Return each of the records below word for word, leaving the pictures out.

━━━ STORED RECORDS ━━━

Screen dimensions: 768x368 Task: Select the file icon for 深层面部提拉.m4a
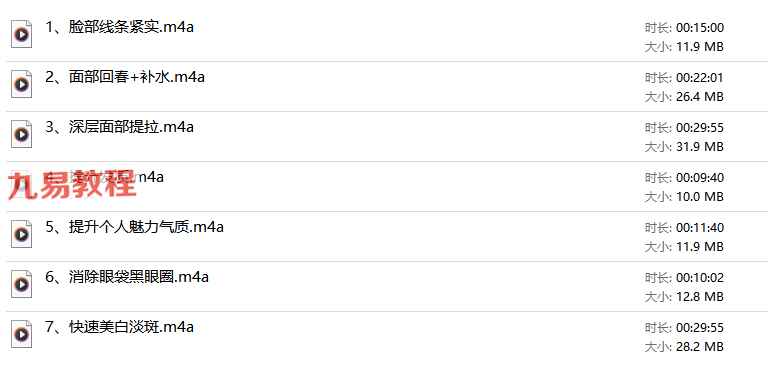(22, 134)
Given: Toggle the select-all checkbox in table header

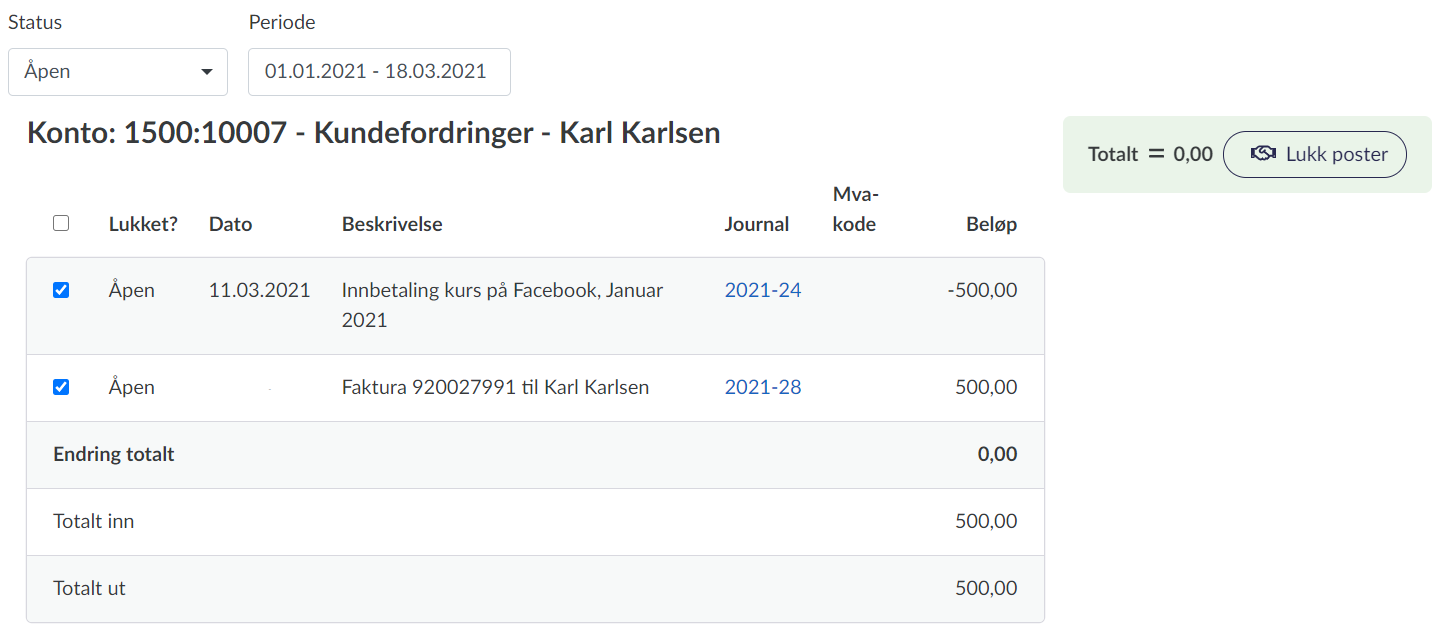Looking at the screenshot, I should coord(61,224).
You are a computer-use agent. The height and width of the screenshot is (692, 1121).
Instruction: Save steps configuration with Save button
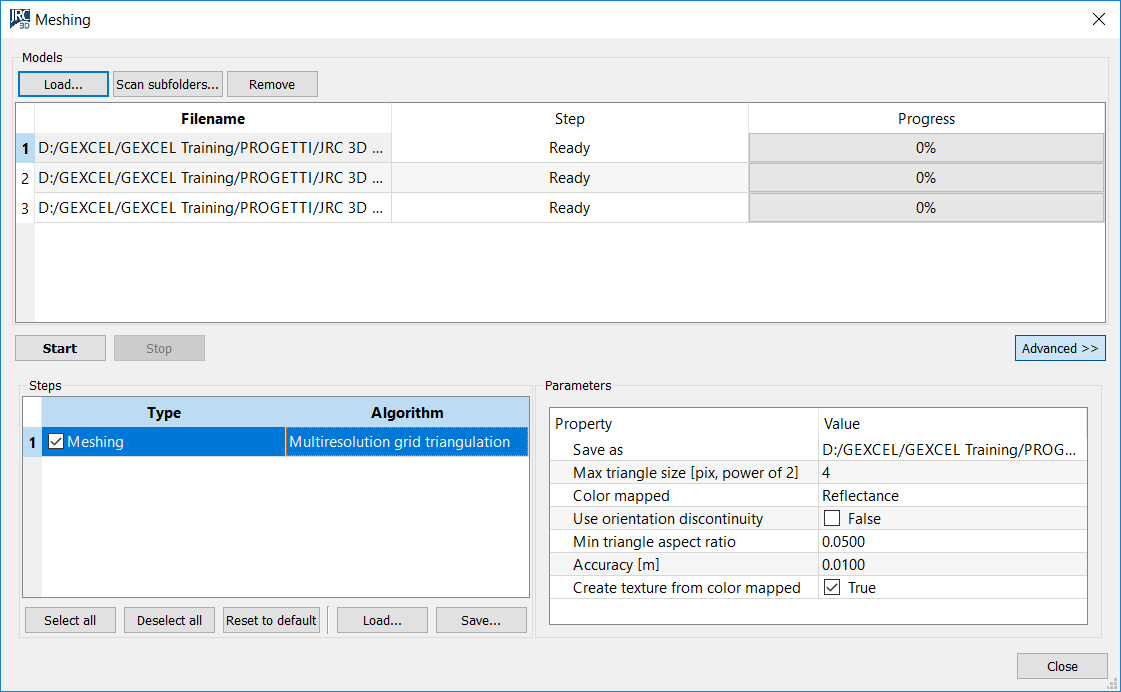[x=481, y=620]
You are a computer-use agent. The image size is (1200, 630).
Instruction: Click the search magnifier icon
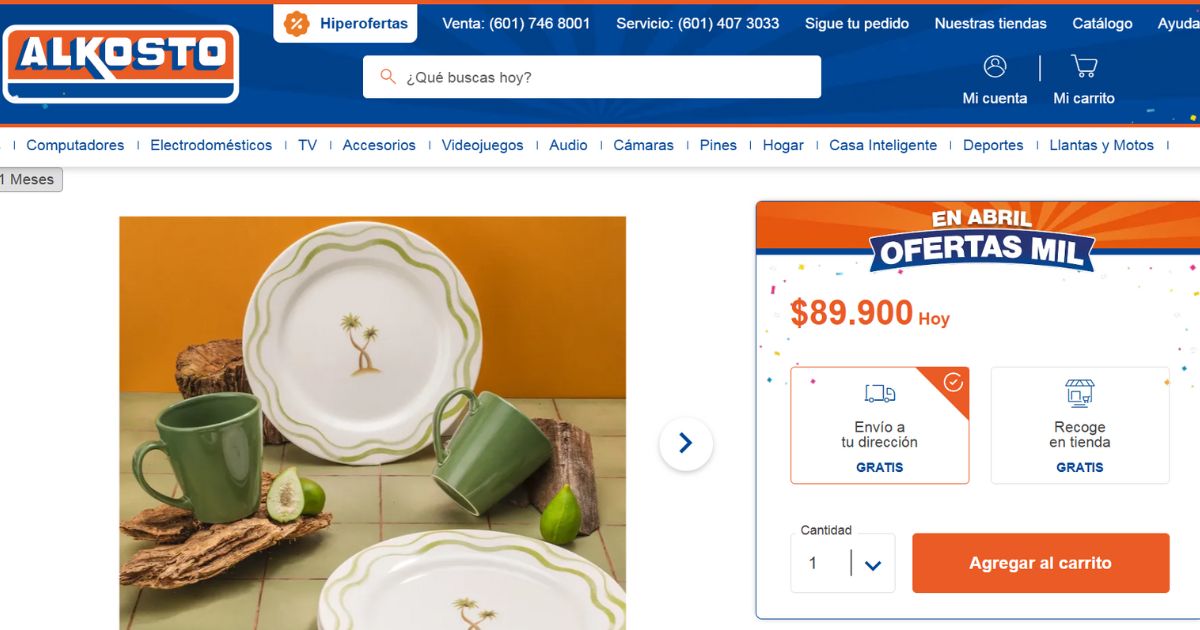coord(388,77)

━━━

CORRECT RESPONSE:
Screen dimensions: 768x368 Task: Select the file icon for 深层面部提拉.m4a
(22, 134)
Given: Toggle the select-all checkbox in table header

Looking at the screenshot, I should coord(61,224).
You are a computer-use agent. The height and width of the screenshot is (692, 1121).
Instruction: Save steps configuration with Save button
[x=481, y=620]
You are a computer-use agent. The image size is (1200, 630).
Instruction: Click the search magnifier icon
coord(388,77)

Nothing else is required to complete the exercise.